Saved data entries:

____________________

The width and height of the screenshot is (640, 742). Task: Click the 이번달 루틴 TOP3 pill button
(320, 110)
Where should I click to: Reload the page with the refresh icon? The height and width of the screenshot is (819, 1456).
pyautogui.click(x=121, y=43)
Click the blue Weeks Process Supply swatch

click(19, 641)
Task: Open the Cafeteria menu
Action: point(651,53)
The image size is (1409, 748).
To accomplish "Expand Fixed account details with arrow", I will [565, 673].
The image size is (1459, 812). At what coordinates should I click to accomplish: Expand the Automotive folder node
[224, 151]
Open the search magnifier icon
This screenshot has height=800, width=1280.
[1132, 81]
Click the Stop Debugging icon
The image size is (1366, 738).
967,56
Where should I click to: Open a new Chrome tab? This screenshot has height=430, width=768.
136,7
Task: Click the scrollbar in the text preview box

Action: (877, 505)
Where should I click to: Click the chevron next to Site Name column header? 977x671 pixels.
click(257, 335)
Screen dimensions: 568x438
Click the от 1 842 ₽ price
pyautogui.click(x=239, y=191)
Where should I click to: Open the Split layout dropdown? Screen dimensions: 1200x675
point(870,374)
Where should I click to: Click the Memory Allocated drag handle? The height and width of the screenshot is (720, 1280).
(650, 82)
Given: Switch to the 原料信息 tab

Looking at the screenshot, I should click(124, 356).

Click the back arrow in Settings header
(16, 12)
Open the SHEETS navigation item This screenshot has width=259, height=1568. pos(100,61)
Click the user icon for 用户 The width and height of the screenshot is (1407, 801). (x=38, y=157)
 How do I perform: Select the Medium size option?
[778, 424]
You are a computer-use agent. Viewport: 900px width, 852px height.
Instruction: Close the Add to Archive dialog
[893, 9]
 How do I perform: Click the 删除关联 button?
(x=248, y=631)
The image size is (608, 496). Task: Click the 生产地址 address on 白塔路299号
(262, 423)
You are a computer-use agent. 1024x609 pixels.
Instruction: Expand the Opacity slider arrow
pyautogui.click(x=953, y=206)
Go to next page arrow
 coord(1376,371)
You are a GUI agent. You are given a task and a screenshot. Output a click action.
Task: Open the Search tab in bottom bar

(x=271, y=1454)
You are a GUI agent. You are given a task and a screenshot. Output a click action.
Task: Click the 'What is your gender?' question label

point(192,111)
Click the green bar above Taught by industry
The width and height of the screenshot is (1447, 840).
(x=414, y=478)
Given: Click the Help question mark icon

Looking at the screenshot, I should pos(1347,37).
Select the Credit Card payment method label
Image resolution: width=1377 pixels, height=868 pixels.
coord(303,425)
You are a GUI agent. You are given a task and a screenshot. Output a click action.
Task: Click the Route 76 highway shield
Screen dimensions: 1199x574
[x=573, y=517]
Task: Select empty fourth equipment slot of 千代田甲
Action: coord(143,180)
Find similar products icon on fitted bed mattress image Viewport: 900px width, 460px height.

____________________

_Written problem_
Rewrite all of the records above as a numbered list, leaving out any blank lines.

_Task response_
1. The width and height of the screenshot is (640, 742). Task: Click the 이번달 루틴 TOP3 pill button
2. (320, 110)
3. Where should I click to: Reload the page with the refresh icon? The height and width of the screenshot is (819, 1456).
4. pyautogui.click(x=121, y=43)
5. Click the blue Weeks Process Supply swatch
6. click(19, 641)
7. Task: Open the Cafeteria menu
8. Action: point(651,53)
9. The image size is (1409, 748).
10. To accomplish "Expand Fixed account details with arrow", I will [565, 673].
11. The image size is (1459, 812). At what coordinates should I click to accomplish: Expand the Automotive folder node
12. [224, 151]
13. Open the search magnifier icon
14. This screenshot has height=800, width=1280.
15. [1132, 81]
16. Click the Stop Debugging icon
17. The image size is (1366, 738).
18. 967,56
19. Where should I click to: Open a new Chrome tab? This screenshot has height=430, width=768.
20. 136,7
21. Task: Click the scrollbar in the text preview box
22. Action: (877, 505)
23. Where should I click to: Click the chevron next to Site Name column header? 977x671 pixels.
24. click(257, 335)
25. Screen dimensions: 568x438
26. Click the от 1 842 ₽ price
27. pyautogui.click(x=239, y=191)
28. Where should I click to: Open the Split layout dropdown? Screen dimensions: 1200x675
29. point(870,374)
30. Where should I click to: Click the Memory Allocated drag handle? The height and width of the screenshot is (720, 1280).
31. (650, 82)
32. Given: Switch to the 原料信息 tab
33. Looking at the screenshot, I should click(124, 356).
34. Click the back arrow in Settings header
35. (16, 12)
36. Open the SHEETS navigation item This screenshot has width=259, height=1568. pos(100,61)
37. Click the user icon for 用户 The width and height of the screenshot is (1407, 801). (x=38, y=157)
38.  How do I perform: Select the Medium size option?
39. [778, 424]
40. You are a computer-use agent. Viewport: 900px width, 852px height.
41. Instruction: Close the Add to Archive dialog
42. [893, 9]
43.  How do I perform: Click the 删除关联 button?
44. (x=248, y=631)
45. The image size is (608, 496). Task: Click the 生产地址 address on 白塔路299号
46. (262, 423)
47. You are a computer-use agent. 1024x609 pixels.
48. Instruction: Expand the Opacity slider arrow
49. pyautogui.click(x=953, y=206)
50. Go to next page arrow
51.  coord(1376,371)
52. You are a GUI agent. You are given a task and a screenshot. Output a click action.
53. Task: Open the Search tab in bottom bar
54. (x=271, y=1454)
55. You are a GUI agent. You are given a task and a screenshot. Output a click action.
56. Task: Click the 'What is your gender?' question label
57. point(192,111)
58. Click the green bar above Taught by industry
59. The width and height of the screenshot is (1447, 840).
60. (x=414, y=478)
61. Given: Click the Help question mark icon
62. Looking at the screenshot, I should pos(1347,37).
63. Select the Credit Card payment method label
64. Image resolution: width=1377 pixels, height=868 pixels.
65. coord(303,425)
66. You are a GUI agent. You are given a task and a screenshot. Output a click action.
67. Task: Click the Route 76 highway shield
68. Screen dimensions: 1199x574
69. [x=573, y=517]
70. Task: Select empty fourth equipment slot of 千代田甲
71. Action: coord(143,180)
72. Find similar products icon on fitted bed mattress image Viewport: 900px width, 460px height.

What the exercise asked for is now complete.